_BRIEF_: Wherever "Uncheck" appears in the records below, copy the line that holds it.
-- THE DATA follows --
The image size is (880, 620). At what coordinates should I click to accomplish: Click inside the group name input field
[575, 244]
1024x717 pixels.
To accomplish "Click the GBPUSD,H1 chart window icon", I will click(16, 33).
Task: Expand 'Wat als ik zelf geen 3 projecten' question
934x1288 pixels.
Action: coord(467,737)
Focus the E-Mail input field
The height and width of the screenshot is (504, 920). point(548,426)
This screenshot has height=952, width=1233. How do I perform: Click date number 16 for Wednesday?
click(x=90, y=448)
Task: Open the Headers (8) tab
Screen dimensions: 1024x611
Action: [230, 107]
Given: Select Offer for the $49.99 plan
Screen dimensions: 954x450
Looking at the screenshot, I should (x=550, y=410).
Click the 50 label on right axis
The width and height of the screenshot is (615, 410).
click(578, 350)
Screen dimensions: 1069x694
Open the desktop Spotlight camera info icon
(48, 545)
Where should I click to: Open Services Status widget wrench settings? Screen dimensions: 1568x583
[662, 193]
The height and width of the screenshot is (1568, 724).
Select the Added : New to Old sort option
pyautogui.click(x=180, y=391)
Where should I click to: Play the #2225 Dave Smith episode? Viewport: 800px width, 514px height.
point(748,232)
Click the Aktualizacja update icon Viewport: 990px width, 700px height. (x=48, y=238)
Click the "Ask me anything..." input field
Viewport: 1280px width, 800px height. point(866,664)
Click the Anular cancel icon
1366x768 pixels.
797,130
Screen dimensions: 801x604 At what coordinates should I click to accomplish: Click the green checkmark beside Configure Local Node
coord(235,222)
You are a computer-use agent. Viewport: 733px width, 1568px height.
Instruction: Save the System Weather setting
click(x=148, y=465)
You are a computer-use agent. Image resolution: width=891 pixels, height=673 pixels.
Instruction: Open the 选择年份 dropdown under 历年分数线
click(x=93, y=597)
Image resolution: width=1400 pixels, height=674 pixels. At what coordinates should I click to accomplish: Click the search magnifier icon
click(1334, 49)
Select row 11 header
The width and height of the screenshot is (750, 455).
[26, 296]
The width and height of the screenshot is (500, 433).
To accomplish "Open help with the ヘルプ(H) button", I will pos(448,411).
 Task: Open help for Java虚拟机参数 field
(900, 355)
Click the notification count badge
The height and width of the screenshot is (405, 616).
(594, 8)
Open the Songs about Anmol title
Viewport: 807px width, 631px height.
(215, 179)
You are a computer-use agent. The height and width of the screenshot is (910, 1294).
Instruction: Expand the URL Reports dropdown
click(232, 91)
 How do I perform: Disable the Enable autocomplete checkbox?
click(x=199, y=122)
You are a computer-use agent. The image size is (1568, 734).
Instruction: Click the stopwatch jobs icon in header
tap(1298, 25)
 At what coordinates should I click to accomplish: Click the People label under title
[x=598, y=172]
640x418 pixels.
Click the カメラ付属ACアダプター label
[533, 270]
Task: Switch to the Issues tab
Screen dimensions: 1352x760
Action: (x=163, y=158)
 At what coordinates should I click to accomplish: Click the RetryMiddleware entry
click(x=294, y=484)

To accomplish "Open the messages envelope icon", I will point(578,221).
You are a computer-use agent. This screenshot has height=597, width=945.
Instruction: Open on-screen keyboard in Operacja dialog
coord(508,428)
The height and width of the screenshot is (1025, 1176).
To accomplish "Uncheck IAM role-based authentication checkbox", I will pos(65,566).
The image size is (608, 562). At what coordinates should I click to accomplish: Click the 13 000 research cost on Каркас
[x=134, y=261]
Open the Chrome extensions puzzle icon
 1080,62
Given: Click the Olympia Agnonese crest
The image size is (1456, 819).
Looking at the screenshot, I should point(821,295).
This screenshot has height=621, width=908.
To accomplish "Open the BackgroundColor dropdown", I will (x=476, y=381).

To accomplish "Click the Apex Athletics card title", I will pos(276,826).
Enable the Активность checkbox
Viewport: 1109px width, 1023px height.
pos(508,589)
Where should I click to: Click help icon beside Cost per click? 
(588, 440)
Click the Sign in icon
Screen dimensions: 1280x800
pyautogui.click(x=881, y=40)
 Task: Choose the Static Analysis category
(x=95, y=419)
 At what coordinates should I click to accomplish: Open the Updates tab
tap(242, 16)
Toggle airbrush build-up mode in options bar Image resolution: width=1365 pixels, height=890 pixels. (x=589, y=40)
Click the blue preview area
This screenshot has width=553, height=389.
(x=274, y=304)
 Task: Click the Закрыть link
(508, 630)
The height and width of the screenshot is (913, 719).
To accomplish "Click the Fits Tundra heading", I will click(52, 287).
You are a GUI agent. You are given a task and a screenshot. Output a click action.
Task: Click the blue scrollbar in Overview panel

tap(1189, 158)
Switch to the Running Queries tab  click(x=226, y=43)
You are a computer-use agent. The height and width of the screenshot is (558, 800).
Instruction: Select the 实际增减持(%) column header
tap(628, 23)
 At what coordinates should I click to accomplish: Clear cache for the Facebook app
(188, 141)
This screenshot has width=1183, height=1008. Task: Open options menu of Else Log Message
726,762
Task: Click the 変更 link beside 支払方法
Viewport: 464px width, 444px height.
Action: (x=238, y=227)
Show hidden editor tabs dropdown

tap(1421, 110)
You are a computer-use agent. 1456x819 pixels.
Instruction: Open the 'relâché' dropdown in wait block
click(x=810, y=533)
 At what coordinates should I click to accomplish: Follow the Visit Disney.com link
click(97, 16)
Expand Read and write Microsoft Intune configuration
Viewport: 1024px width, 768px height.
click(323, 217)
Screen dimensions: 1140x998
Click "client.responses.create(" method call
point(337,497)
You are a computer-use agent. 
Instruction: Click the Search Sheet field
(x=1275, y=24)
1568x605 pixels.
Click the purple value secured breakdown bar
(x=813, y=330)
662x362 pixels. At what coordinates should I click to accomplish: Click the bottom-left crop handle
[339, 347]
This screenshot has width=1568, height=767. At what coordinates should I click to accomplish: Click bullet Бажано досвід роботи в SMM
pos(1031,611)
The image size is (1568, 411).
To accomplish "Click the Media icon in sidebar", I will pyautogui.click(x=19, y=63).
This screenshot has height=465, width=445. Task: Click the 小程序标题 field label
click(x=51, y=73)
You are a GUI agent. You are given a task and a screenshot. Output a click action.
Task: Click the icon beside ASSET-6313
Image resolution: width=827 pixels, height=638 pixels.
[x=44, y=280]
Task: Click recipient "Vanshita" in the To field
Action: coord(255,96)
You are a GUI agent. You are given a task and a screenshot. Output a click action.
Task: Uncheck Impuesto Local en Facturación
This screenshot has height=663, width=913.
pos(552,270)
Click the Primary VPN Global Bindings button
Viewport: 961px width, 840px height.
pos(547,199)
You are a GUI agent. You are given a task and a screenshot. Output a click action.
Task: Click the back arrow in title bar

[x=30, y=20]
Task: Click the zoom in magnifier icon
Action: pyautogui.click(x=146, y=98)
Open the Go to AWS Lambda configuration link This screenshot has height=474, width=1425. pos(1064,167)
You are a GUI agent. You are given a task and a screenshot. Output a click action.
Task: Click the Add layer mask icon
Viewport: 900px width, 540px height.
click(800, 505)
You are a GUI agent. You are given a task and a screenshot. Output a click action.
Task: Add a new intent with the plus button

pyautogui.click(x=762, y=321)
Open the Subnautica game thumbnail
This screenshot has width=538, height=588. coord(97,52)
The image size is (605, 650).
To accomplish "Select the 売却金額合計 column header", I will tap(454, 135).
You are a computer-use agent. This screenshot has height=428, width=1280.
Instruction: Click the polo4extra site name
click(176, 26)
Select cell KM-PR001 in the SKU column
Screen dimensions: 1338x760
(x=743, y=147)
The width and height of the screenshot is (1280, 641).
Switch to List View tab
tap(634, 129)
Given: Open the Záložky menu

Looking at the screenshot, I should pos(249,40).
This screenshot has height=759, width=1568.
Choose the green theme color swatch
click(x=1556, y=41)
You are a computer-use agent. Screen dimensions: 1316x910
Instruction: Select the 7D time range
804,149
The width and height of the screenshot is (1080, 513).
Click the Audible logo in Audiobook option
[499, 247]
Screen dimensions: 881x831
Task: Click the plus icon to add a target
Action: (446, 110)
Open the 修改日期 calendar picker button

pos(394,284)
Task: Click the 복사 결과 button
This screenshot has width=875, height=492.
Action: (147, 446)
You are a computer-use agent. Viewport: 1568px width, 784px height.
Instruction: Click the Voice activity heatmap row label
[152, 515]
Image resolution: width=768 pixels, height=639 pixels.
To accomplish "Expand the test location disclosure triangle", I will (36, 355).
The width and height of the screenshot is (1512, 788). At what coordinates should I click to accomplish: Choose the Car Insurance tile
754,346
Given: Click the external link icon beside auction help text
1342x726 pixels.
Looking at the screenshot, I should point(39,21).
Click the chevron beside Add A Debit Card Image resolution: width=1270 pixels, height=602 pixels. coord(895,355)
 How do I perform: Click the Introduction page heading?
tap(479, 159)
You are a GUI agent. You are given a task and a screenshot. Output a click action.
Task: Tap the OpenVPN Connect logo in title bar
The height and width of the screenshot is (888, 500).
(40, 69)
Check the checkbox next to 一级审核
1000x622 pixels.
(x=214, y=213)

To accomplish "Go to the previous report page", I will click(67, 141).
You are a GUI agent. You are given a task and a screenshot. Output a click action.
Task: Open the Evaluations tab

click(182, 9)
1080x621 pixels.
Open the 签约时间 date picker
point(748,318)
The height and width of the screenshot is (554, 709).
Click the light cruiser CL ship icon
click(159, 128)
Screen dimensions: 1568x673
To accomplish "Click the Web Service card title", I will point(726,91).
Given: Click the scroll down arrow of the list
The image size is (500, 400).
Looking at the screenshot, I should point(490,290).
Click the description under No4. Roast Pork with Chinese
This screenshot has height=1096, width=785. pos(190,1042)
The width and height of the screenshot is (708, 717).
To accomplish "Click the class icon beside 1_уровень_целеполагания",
-- THE DATA concluded --
_SOLUTION TO THIS PROBLEM_:
To accomplish "Uncheck IAM role-based authentication checkbox", I will pos(65,566).
Task: Uncheck Impuesto Local en Facturación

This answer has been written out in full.